We identified mTOR inhibitor resistance genes, and our findings may help select therapeutic targets in skin SCC.

Keywords:

• mTOR inhibitor
• squamous cell carcinoma
• gene profiling
• CCND1 gene

Introduction

Squamous cell carcinoma (SCC) is the second-most common type of skin cancer after basal cell carcinoma. Some risk factors for cutaneous SCC include sunlight, HPV infection, burn wounds, and immunosuppression.¹ Cutaneous SCC is the most common type of malignancy in transplant recipients,² where the occurrence rate is approximately 65-folds higher than the general population.³ In cutaneous SCC, the risk of metastasis tends to increase several years after diagnosis. SCC of the lip and ears has a high rate of local recurrence and distant metastasis (20%–50%). It mainly spreads to local nerves or the lymph nodes. Several systemic chemotherapy agents, such as cisplatin, fluoropyrimidines, bleomycin, doxorubicin, 13-cis-retinoic acid, and interferon alpha-2a, have been used to treat SCC of the skin. Unfortunately, the efficacy of systemic chemotherapy is unsatisfactory, and prospective large clinical studies are unavailable. Only small studies have shown a response to systemic chemotherapy in patients with metastatic SCC of the skin.^4–8 One particular study demonstrated that EGFR inhibitor-combined cytotoxic therapy reduced tumor load in locoregional disease. However, efficacy of this combination therapy has not yet been proven in distant metastatic disease.^9,10 Nowadays, immune checkpoint inhibitors are being tested in several clinical trials. Although the US Food and Drug Administration (FDA) recently approved nivolumab and pembrolizumab to treat patients with recurrent or metastatic head and neck squamous cell cancer, no phase III trials in cutaneous SCC have yet been approved.^11,12 Interestingly, many clinical trials showed that mTOR inhibitors significantly reduced tumor size in transplant recipients with cutaneous SCC. Therefore, mTOR inhibitors can be considered to be new therapeutic strategies in posttransplant skin cancer.^13–15

However, the use of mTOR inhibitors is still not proven to be a favorable mode of treatment for SCC patients not undergoing immunosuppressive therapy, and the exact mechanism of the mTOR signaling pathway in SCC has not yet been identified. In this study, we tried to identify the genes associated with the therapeutic effects of mTOR inhibitors in cutaneous SCC.

Materials and methods

Cell culture

Skin SCC cell lines, A431 and HSC-1, were obtained from the American Type Culture Collection (ATCC) and Japanese Collection of Research Bioresources (JCRB) Cell Bank (Osaka, Japan), respectively. Both cell lines were cultured in DMEM (HyClone Laboratories, Logan, UT, USA) supplemented with 10% or 20% FBS (HyClone Laboratories) and 1% penicillin/streptomycin (HyClone Laboratories). The cell lines were maintained at 37°C in a humidified atmosphere containing 5% CO₂.

Cell viability assay

To determine cell viability with respect to everolimus (Sigma-Aldrich Co., St Louis, MO, USA) concentrations, A431 and HSC-1 cells (0.5×10⁴) were seeded in 96-well tissue culture plates.

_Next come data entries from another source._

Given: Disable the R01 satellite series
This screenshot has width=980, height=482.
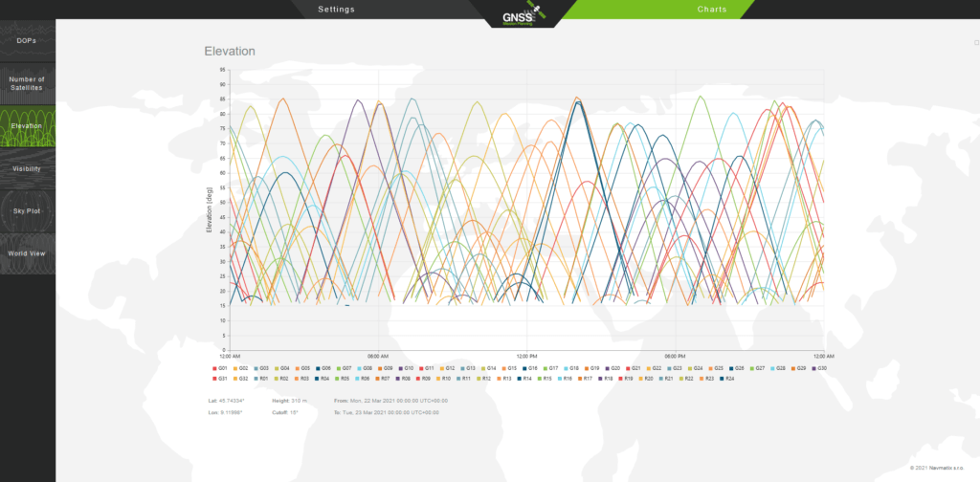Looking at the screenshot, I should click(262, 379).
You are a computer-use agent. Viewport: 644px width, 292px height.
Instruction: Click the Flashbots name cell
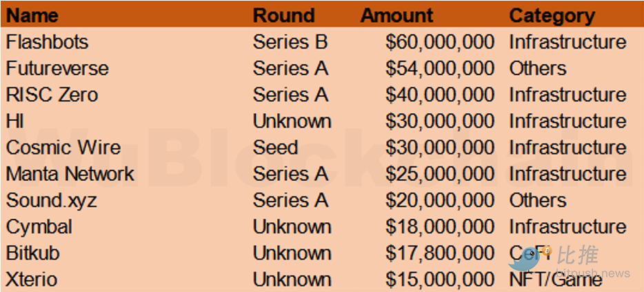(x=48, y=42)
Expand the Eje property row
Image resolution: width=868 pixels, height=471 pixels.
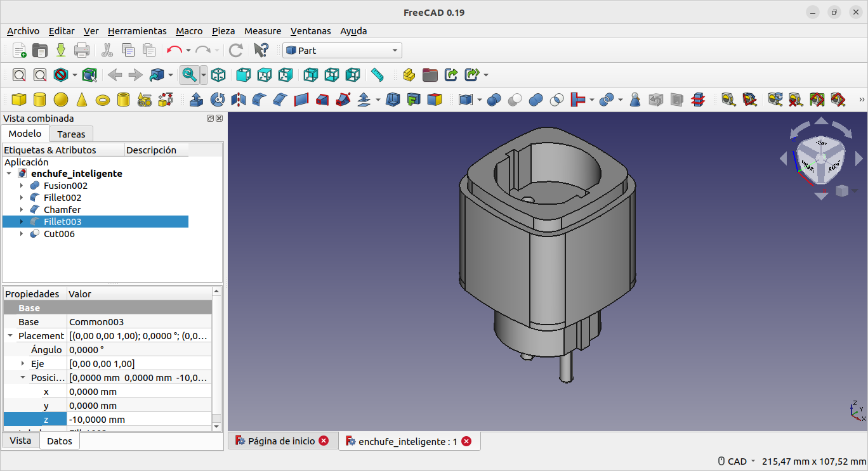click(23, 364)
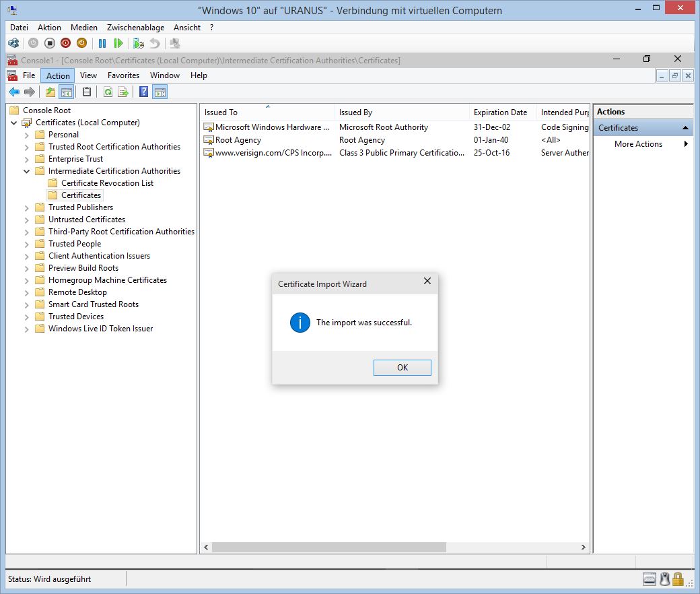This screenshot has height=594, width=700.
Task: Click the Hyper-V Ctrl+Alt+Del toolbar icon
Action: (13, 43)
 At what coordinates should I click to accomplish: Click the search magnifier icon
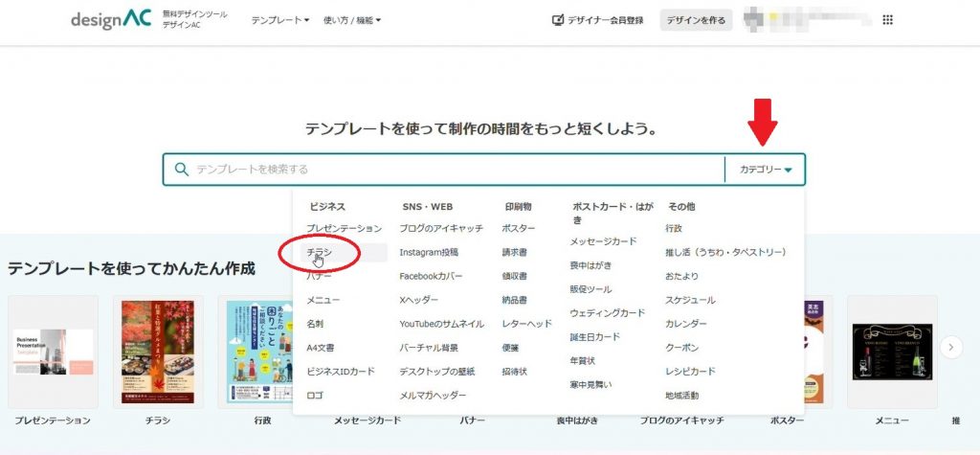coord(181,170)
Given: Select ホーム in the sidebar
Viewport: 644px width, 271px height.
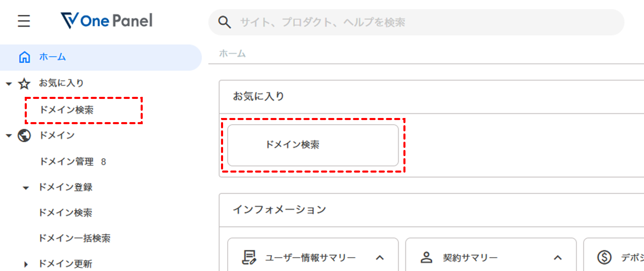Looking at the screenshot, I should tap(53, 57).
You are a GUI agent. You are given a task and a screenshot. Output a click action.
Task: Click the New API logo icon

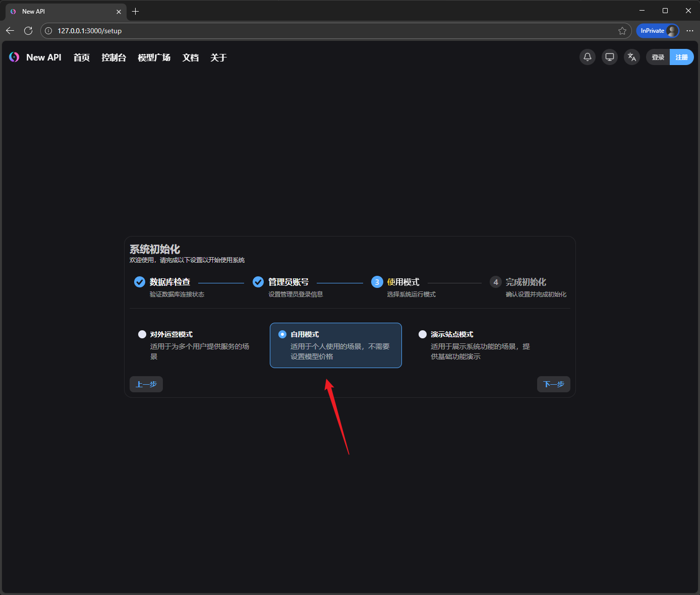(14, 57)
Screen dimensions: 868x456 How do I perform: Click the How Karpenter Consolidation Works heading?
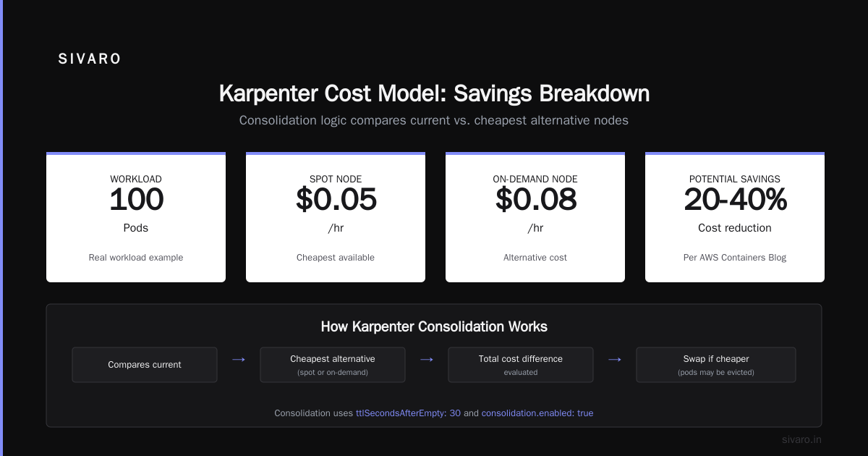pyautogui.click(x=434, y=326)
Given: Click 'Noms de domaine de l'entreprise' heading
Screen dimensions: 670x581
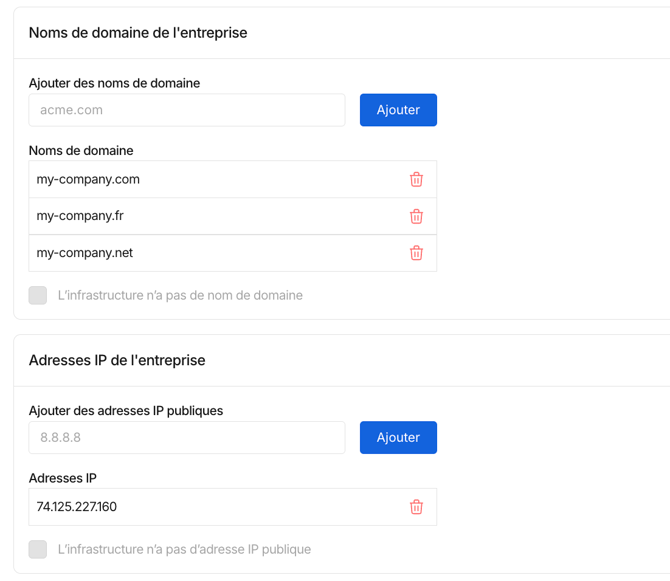Looking at the screenshot, I should click(138, 33).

The following day, the cells were treated with different concentrations of everolimus (0.001–2,000 nM) for 72 hours. Cell viability was measured using MTT reagent (Sigma-Aldrich Co.). Briefly, the surviving cells were treated with 500 µg/mL of MTT solution for 2 hours, after which the absorbance was measured at 540 nm. The survival rate was calculated as the ratio of the absorbance of the treated wells to that of the control wells.

Apoptosis analysis

The cells were treated with control and 100 nM everolimus for 72 hours and were harvested after washing by ice-cold PBS. Apoptosis was investigated using Annexin V and propidium iodide (PI; Molecular Probes, Eugene, OR, USA). Flow cytometry analyses (Supplementary material) were performed using BD FACSVerse System (BD Biosciences, San Jose, CA, USA).

Western blot analysis

Cells were lysed using RIPA buffer containing 50 mM Tris-HCl (pH 7.4), 1% NP-40, 0.25% sodium deoxycholate, 150 mM NaCl, 1 mM EDTA, 1 mM Na₃VO₄, 1 mM NaF, and proteinase inhibitors. Proteins in the cell lysates were separated using 8% SDS–polyacrylamide gels and transferred to polyvinylidene difluoride membranes (EMD Millipore, Billerica, MA, USA). The blots were incubated in 5% skim milk (Difco, Franklin Lakes, NJ, USA) for 1 hour and then probed overnight with primary antibodies against p-mTOR (Cell Signaling, Danvers, MA, USA), mTOR (Cell Signaling), p-p70S6K (Cell signaling), p70S6K (Cell Signaling), cyclin D1 (Santa Cruz Biotechnology Inc., Dallas, TX, USA), and GAPDH (Santa Cruz Biotechnology Inc.). Next day, the blots were incubated with horseradish peroxidase-conjugated anti-rabbit secondary antibodies (Supplementary material). The immunoreactive proteins were detected using an enhanced chemiluminescence kit (Thermo Fisher Scientific, Waltham, MA, USA) and visualized using ImageQuant ver. 5.2 (Molecular Dynamics, Sunnyvale, CA, USA). Phosphorylation proteins were quantified using Image J (https://imagej.nih.gov/ij/).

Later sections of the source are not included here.